• Page:
[START]

We can visualize and inspect the training structures using the view function in ASE.

[6]:

from ase.visualize import view

print('Number of training structures:', len(training_structures))

view(training_structures)

Number of training structures: 175

[6]:

<subprocess.Popen at 0x7f9cac51bbe0>

Training

We use the EMT calculator to compute the reference energies, forces and stresses. We change some of the default NEP hyper-parameters, such as the number of neurons to 30.

Note that we only train for 100,000 generations. In practice one should train until the model has converged, which typically requires many more generations.

[7]:

# do reference calculations
for atoms in training_structures:
    atoms.calc = EMT()
    atoms.get_potential_energy()

[8]:

from calorine.nep import setup_training

# prepare input for NEP construction
parameters = dict(version=4,
                  type=[1, 'Al'],
                  cutoff=[8, 4],
                  neuron=30,
                  generation=100000,
                  batch=1000000)

setup_training(parameters, training_structures, rootdir='model', overwrite=True, n_splits=10)

The cell above sets up all required files for training in the model/ directory. In model/nepmodel_full all structures are used for training, and in the model/nepmodel_split directories 90% of the structures are used for training and 10% for testing, which is known as K-fold cross validation with K=10.

Next, one needs to go into each model directory (model/nepmodel_full and model/nepmodel_split*) and run nep in order to start the training. The training is computationally expensive and here with about 200 training structures takes about 2 hours on a A100 GPU.

Analysis of the model

First we plot the total loss function, the L1 and L2 regularization part of the loss function and the corresponding RMSE (root mean squared error) for the full training set of the nepmodel_full model.

We can see that the training has more or less converged with 100,000 generations.

[9]:

import pandas as pd
from ase.units import GPa
from calorine.nep import get_parity_data, read_loss, read_structures
from matplotlib import pyplot as plt
from pandas import DataFrame, concat as pd_concat
from sklearn.metrics import r2_score, mean_squared_error

[10]:

loss = read_loss('model/nepmodel_full/loss.out')

[END]

• Stated goal 1: According to the NEP training page, how many training structures are there?

• Recorded data:
[START]

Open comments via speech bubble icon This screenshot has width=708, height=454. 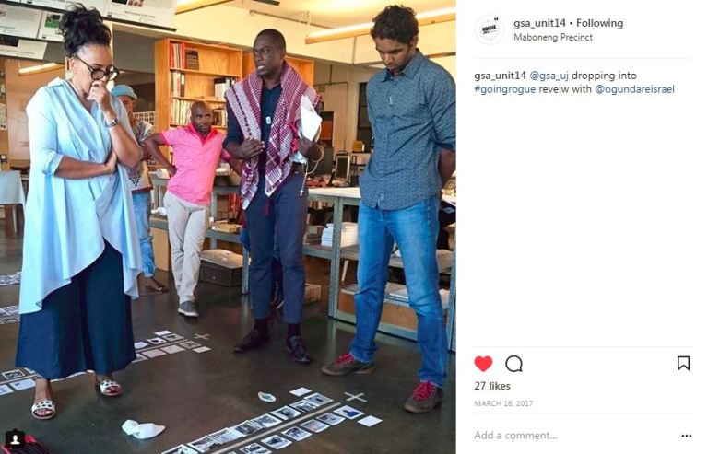pos(513,364)
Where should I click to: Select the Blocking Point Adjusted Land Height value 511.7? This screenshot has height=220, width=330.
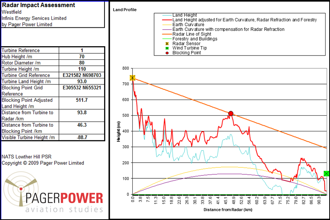(82, 100)
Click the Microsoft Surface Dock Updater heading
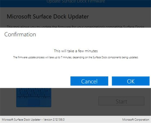The image size is (151, 123). 48,16
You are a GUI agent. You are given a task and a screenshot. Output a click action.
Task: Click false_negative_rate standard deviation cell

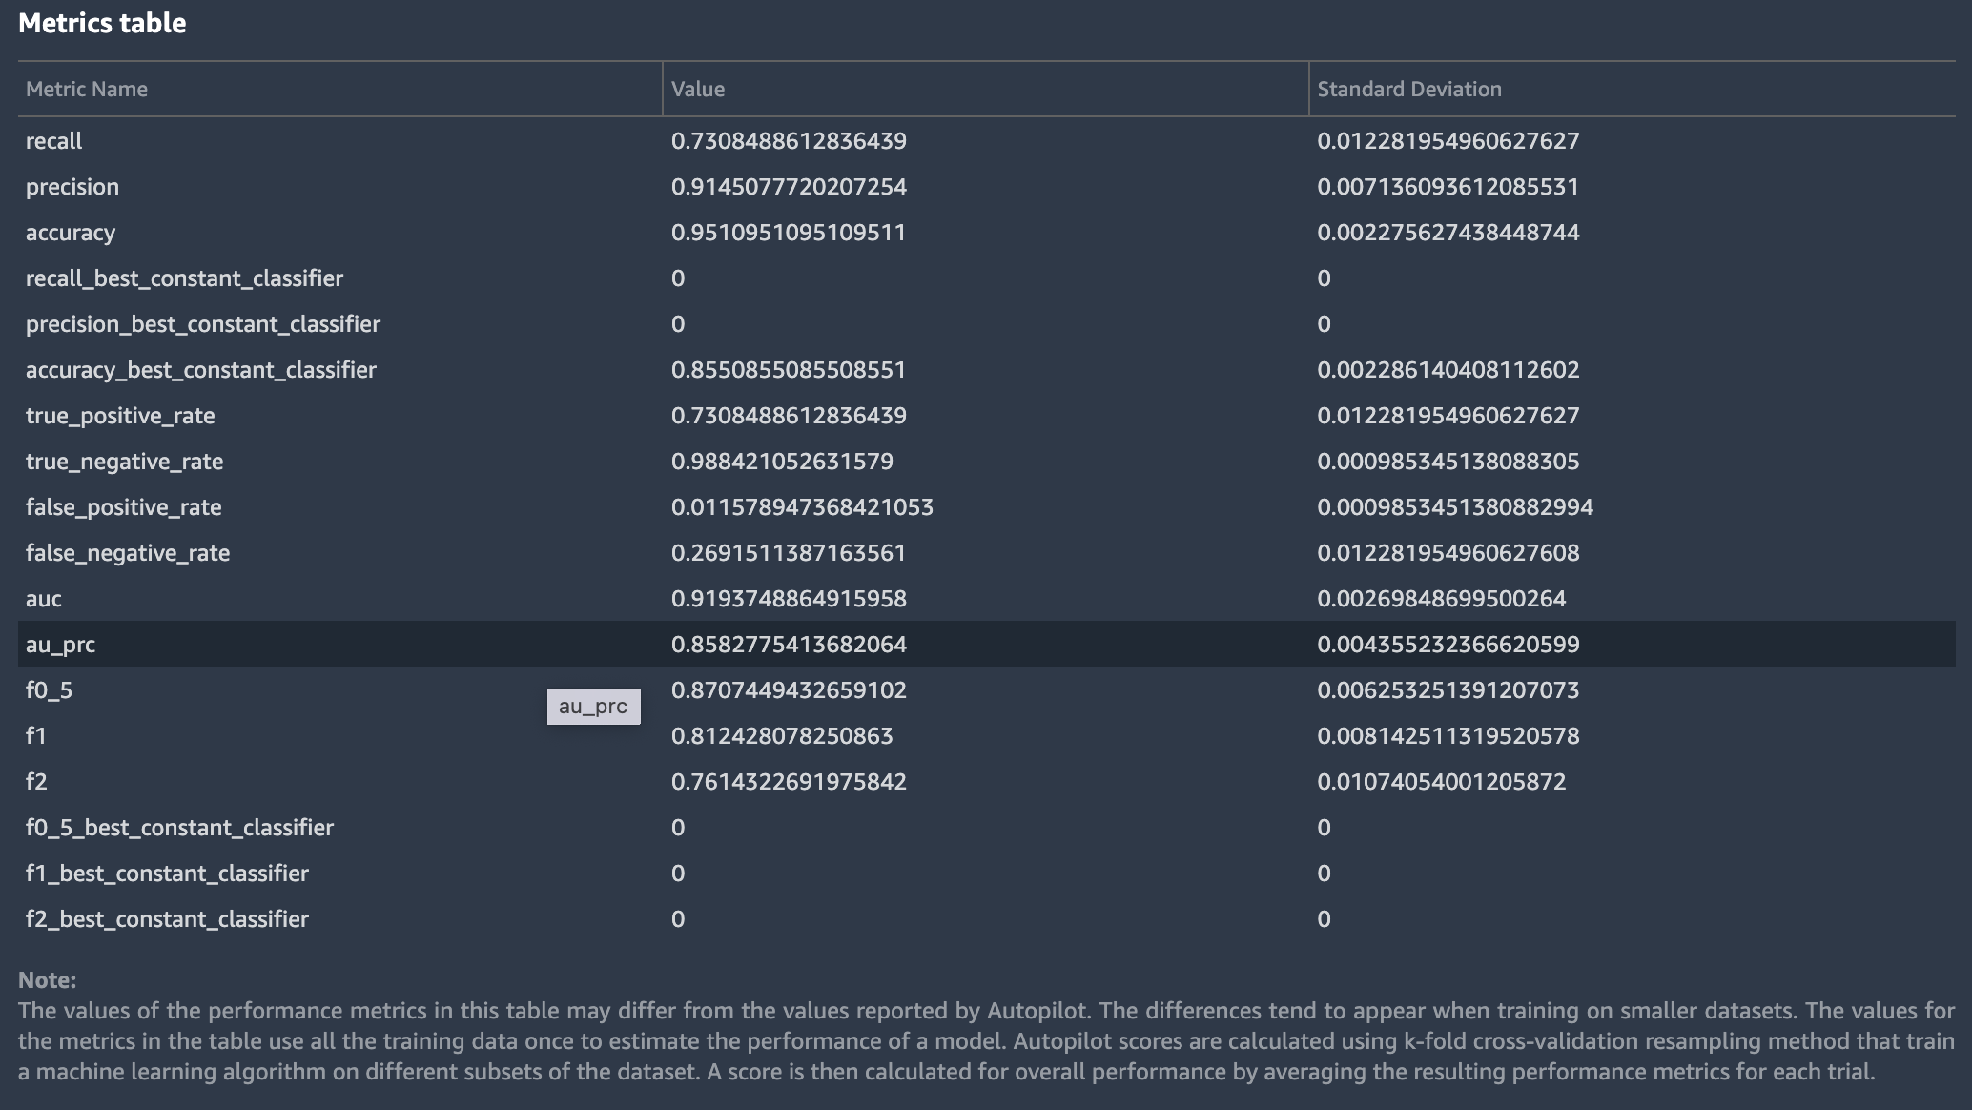[1448, 553]
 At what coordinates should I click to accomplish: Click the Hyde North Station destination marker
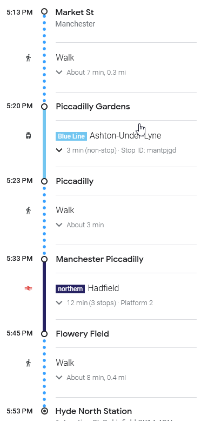point(44,411)
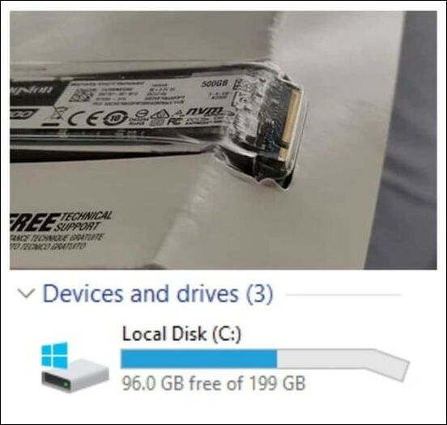The height and width of the screenshot is (425, 447).
Task: Click the Devices and drives (3) header
Action: coord(158,294)
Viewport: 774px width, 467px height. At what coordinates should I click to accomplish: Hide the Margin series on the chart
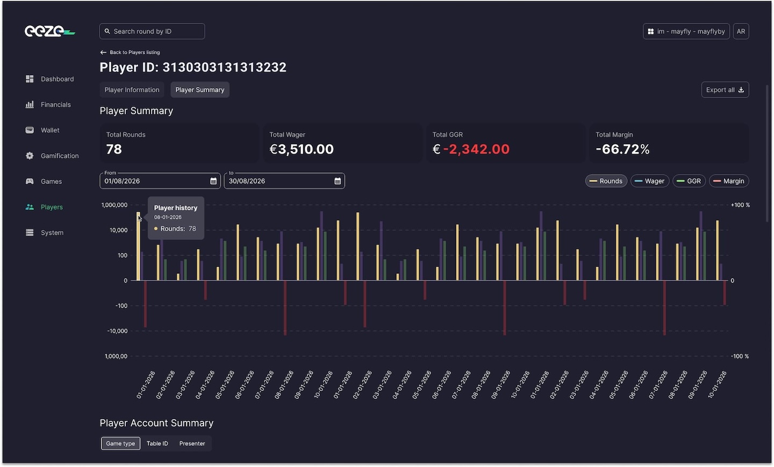coord(729,181)
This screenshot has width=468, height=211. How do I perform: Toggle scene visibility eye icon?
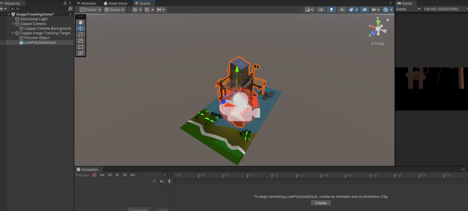coord(365,10)
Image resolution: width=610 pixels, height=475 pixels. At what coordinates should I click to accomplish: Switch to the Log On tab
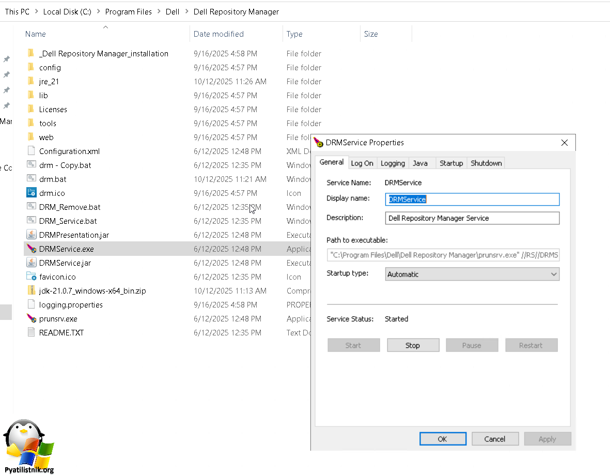[x=362, y=163]
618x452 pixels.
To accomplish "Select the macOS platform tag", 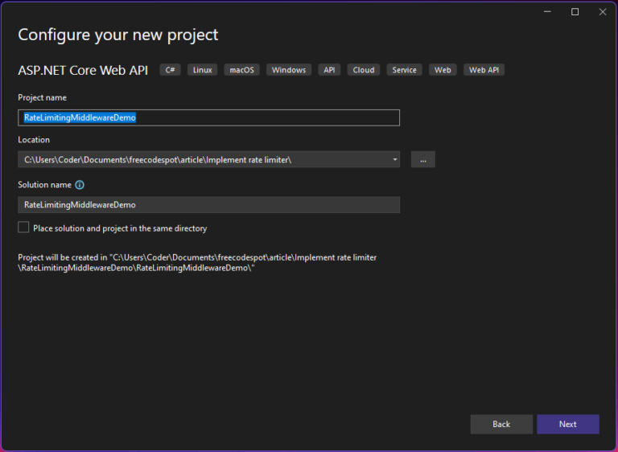I will click(x=242, y=70).
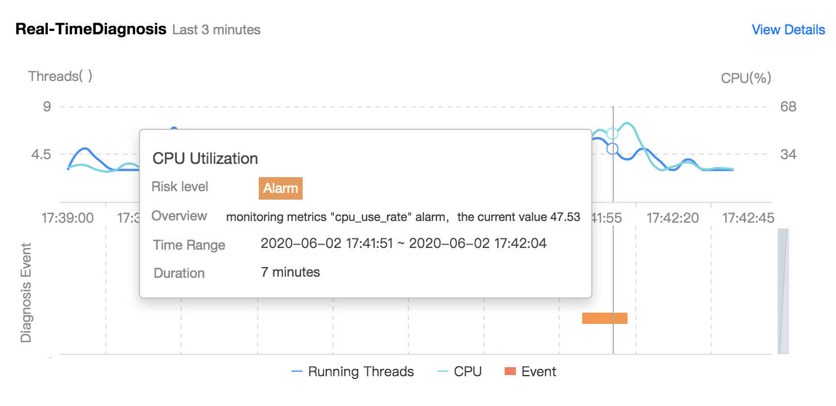Click the orange diagnosis event bar
The width and height of the screenshot is (836, 406).
605,318
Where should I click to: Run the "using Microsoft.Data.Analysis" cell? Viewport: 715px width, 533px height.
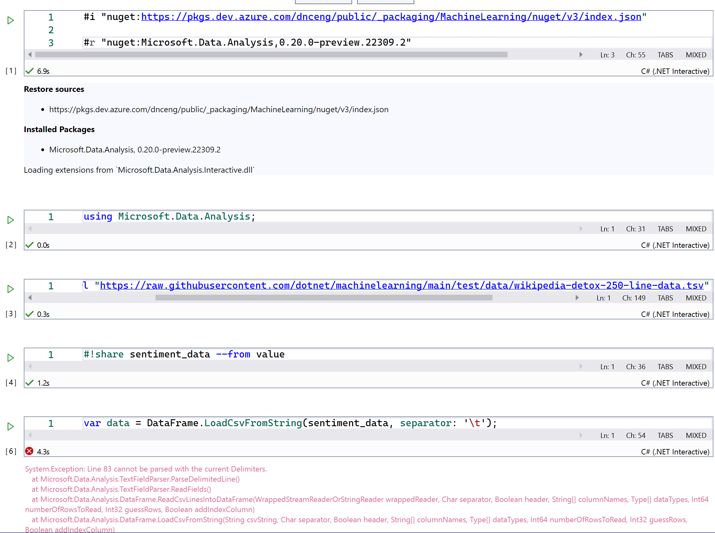point(11,220)
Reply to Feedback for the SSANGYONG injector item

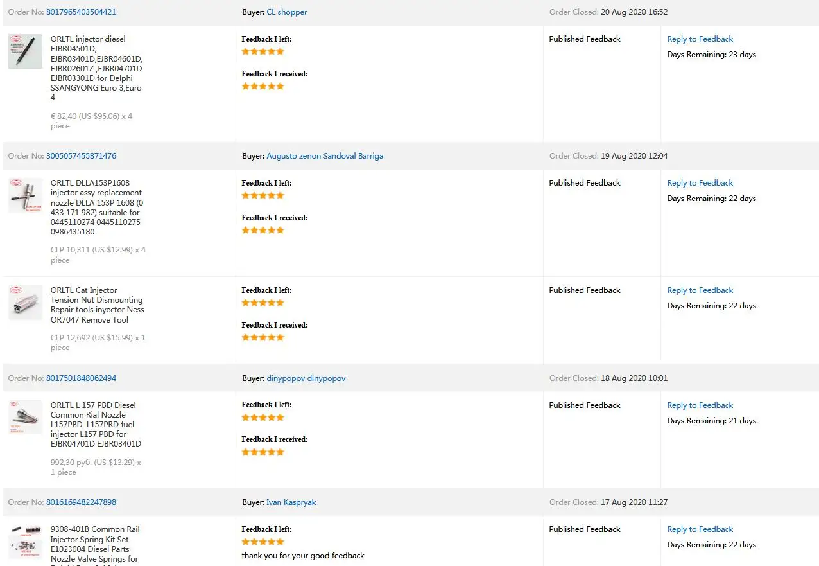[x=700, y=39]
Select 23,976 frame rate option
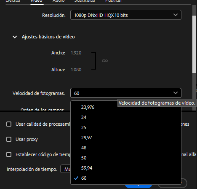 coord(126,107)
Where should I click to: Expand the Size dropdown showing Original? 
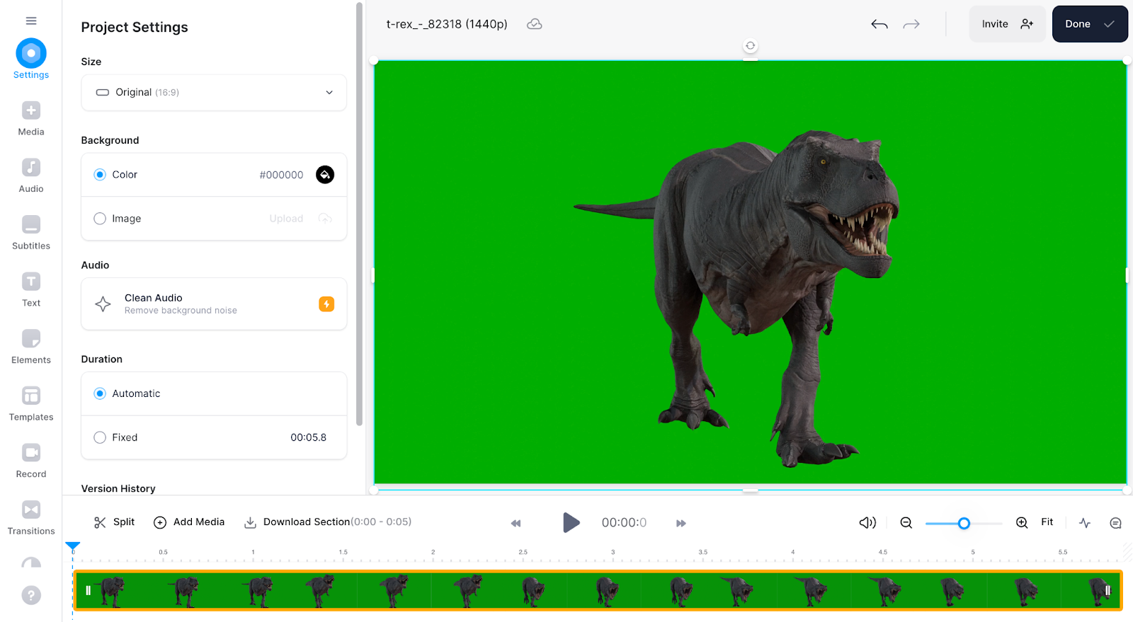coord(214,93)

[END]

• Stated goal 2: Copy the records word for word, from the line containing "Where should I click to: Select" down to the line containing "[1448, 553]", and leave out the pictures.

• Correct result 1: 175

• Correct result 2:
Where should I click to: Select the Blocking Point Adjusted Land Height value 511.7? This screenshot has height=220, width=330.
(82, 100)
Click the Microsoft Surface Dock Updater heading
The image size is (151, 123). 48,16
You are a GUI agent. You are given a task and a screenshot. Output a click action.
Task: Click false_negative_rate standard deviation cell

[1448, 553]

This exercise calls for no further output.